観音寺市で福祉事業を営む毛利公一さんは、障害者を含むマイノリティー(社会的少数派)の人たちが心地よく暮らせるまちづくりに挑んでいる。23歳の時、不慮の事故で首から下を動かせなくなった。身体の自由を失い、障害者に向けられる同情を含んだ視線に気付く。一方、留学で訪れた米国は自分が車いすに乗っていることを忘れるほど周囲の態度が自然だった。「障害者に抱くマイナスのイメージこそが障害者をつくる」。意識の壁を取り払い、誰もが自由に生き方を選べる社会の構築を目指す毛利さんに理想の街を聞いた。

▽日米の差

寺西 毛利さんは米国留学中の2004年、海の事故で大けがをし、眼球以外を動かせなくなった。自力で呼吸することさえ困難な状態からリハビリで呼吸と声を取り戻し、08年にNPO法人「ラーフ」(現、社会福祉法人ラーフ)を設立。経営者として4つの介護福祉事業所を運営するほか、コロナ禍の20年4月には、新会社「モーリス」を立ち上げ、福祉事業のコンサルティングも始めた。挑戦を続ける毛利さんにとって、いい街とは。
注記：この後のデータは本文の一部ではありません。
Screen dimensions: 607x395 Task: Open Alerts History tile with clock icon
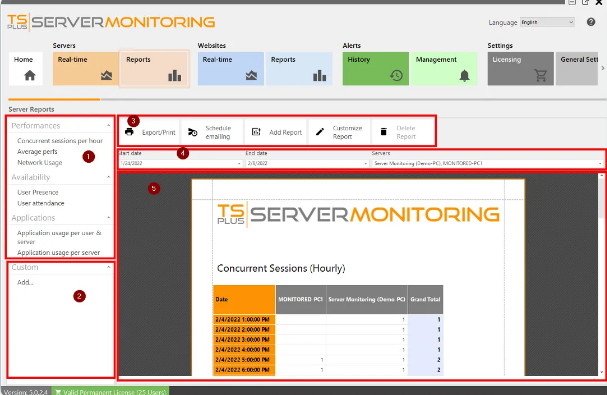[376, 69]
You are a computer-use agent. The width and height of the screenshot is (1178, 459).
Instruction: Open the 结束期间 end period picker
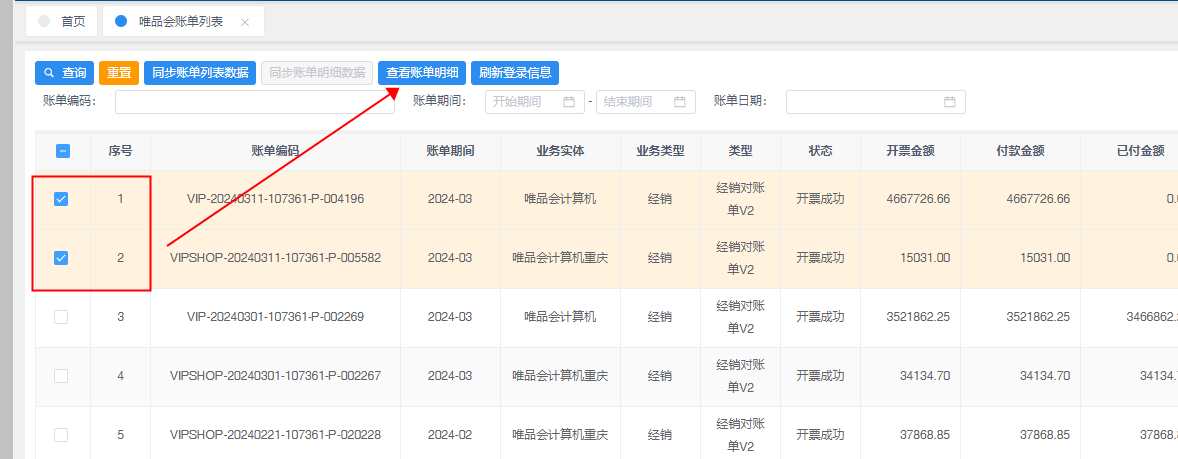(x=640, y=102)
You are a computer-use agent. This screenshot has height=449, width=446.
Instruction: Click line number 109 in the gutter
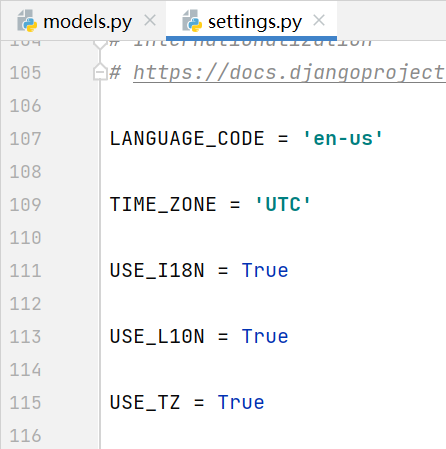pos(25,205)
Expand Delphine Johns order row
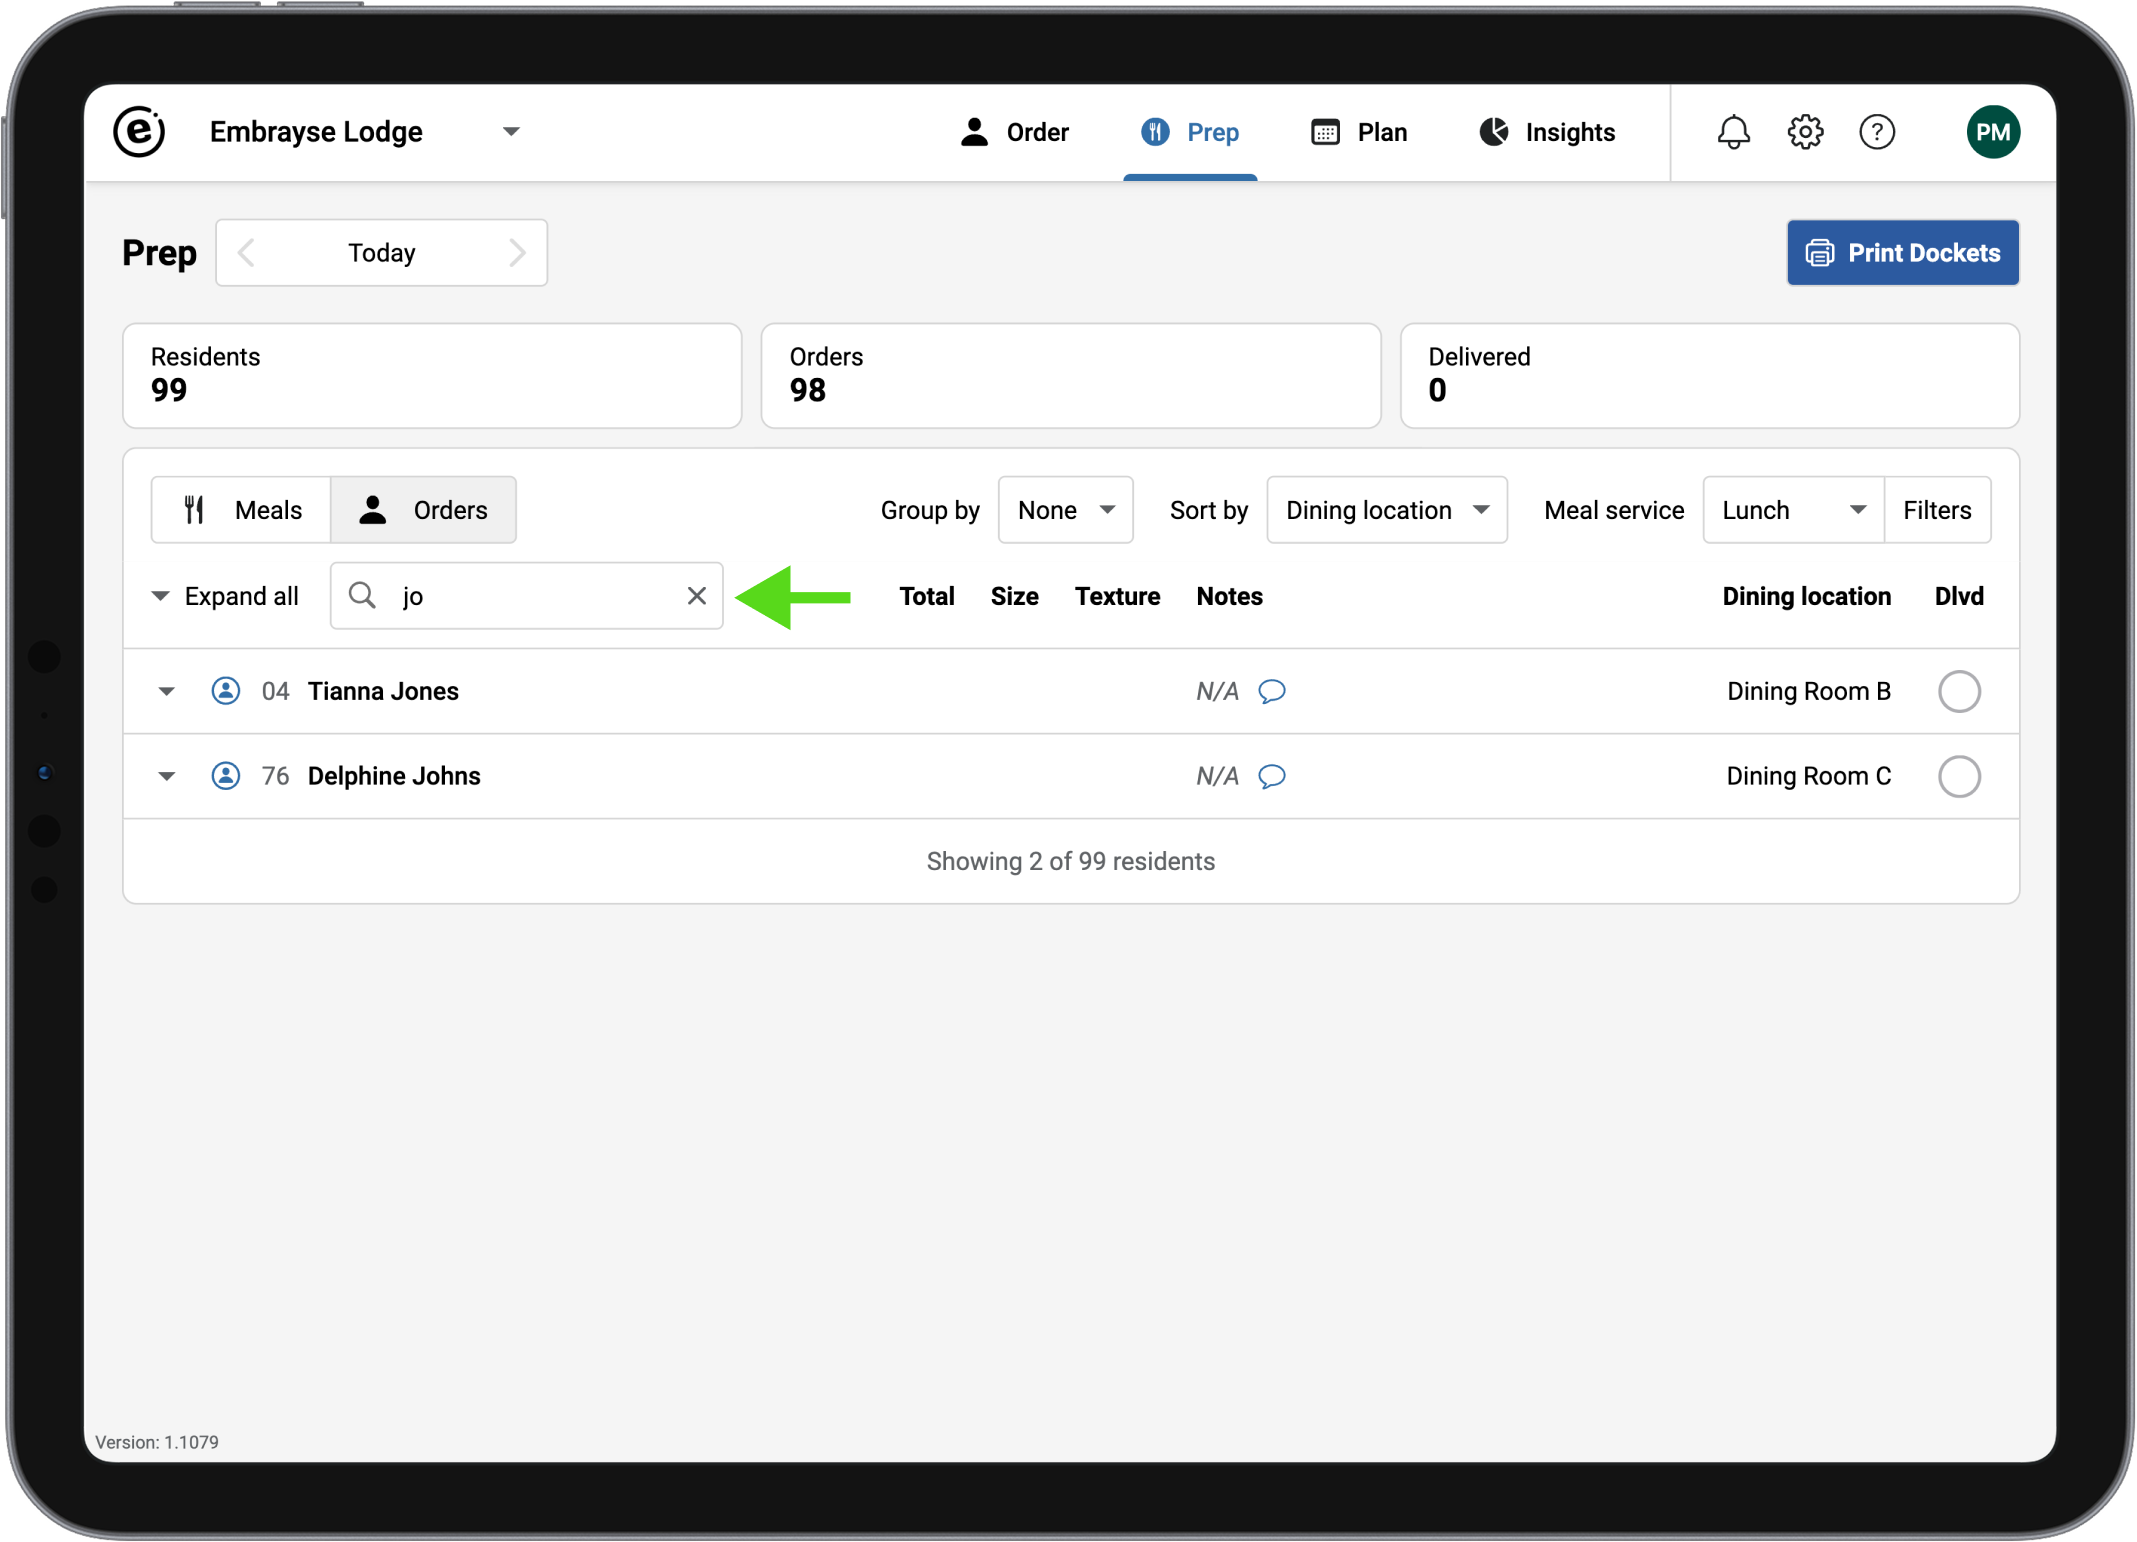This screenshot has width=2137, height=1542. 167,776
毛利 障害者などマイノリティーが当たり前の選択をできる街だ。マイノリティーとの触れ合いや感情を共有する機会が積み重なって、街はつくられる。04年に米国に渡った時、日本との違いに驚いた。障害者が街のカフェで談笑し、おしゃれや買い物を楽しんでいる。ごく自然に街に溶け込んで暮らす様子が印象的だった。一方、地元では当時、車いすの人を街で見かける機会すらほとんどなかった。観音寺市で事業を始めた08年、香川県の福祉は遅れているといううわさを聞いた。「それなら観音寺を日本一の福祉の街にしよう」と思った。今も変わらない原動力だ。ラーフでは、障害者の働く場や生活介護など、地域に足りない障害者の受け皿をつくっている。

寺西 ラーフは「laugh(笑い)」から名付けた。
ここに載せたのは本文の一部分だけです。